# 2.0.2 firmware and Magic Lantern



## Dave_NYC (Jul 17, 2013)

Has anyone been able to load ML on their 2.0.2 Eos-M? I need to record past the 30 minute video recording limit, but would like to retain the AF improvements of the 2.0.2 update.


----------



## Cb33 (Jul 18, 2013)

Not yet. Here is a link to the porting thread.
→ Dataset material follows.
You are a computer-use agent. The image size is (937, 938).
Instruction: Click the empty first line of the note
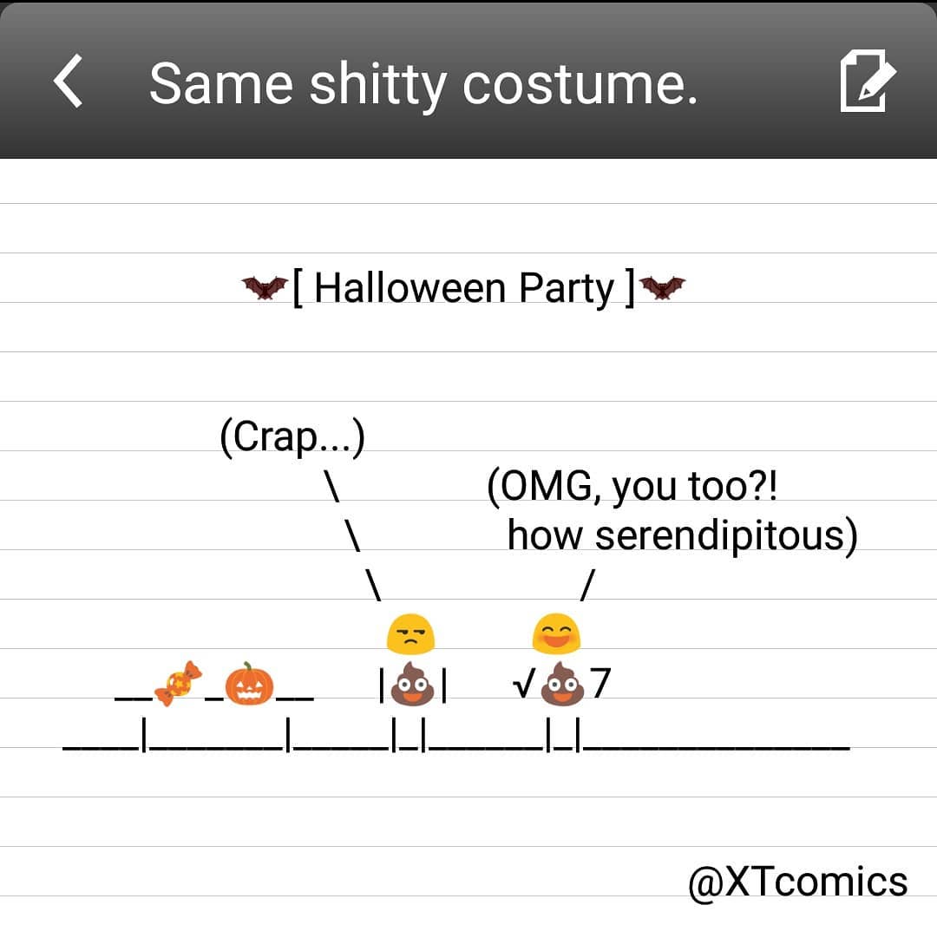pyautogui.click(x=469, y=182)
Look on page 29 and it seems like it will be a couple more weeks until Magic Lantern will be ready for 2.0.2. 

http://www.magiclantern.fm/forum/index.php?topic=3648


----------



## BL (Jul 19, 2013)

Does ML give the option of putting functionality into the "record" button when not in video mode?
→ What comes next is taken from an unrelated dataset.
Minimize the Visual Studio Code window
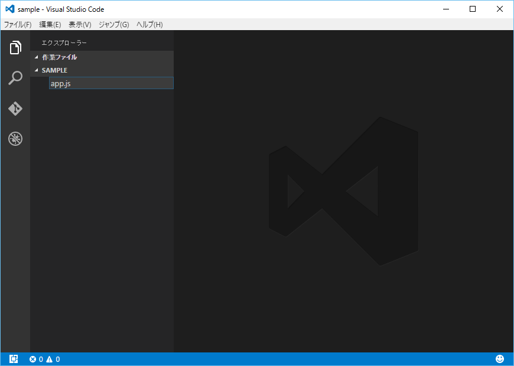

that drives me nuts... i'd love to place back button AF, DOF preview, or something useful there


----------



## Dianoda (Jul 19, 2013)

BL said:


> Does ML give the option of putting functionality into the "record" button when not in video mode?
> 
> that drives me nuts... i'd love to place back button AF, DOF preview, or something useful there



Same here - it'd be a great location for back button AF. And a great location for image zoom while chimping - I don't always have two hands available to use the touch screen for zooming around in playback mode, would be great if a button on the camera could swap me through 1x/5x/10x magnification instead of being forced to use the touchscreen.


----------



## brad-man (Jul 19, 2013)

Dianoda said:


> BL said:
> 
> 
> > Does ML give the option of putting functionality into the "record" button when not in video mode?
> ...



+1 Being forced to use the touchscreen for zooming is frequently inconvenient.


----------



## spinworkxroy (Jul 20, 2013)

I don't do video but the one feature i really hope Canon does include is peaking…Manual focusing with the M is really a hit and miss especially for moving objects. Sometimes because the AF is too slow to catch up, Manual focusing is the only solution but without peaking, it's incredibly hard to know when you're actually in focus or not. I believer ALL other Mirrorles cameras in the market has peaking..except Canon no?


----------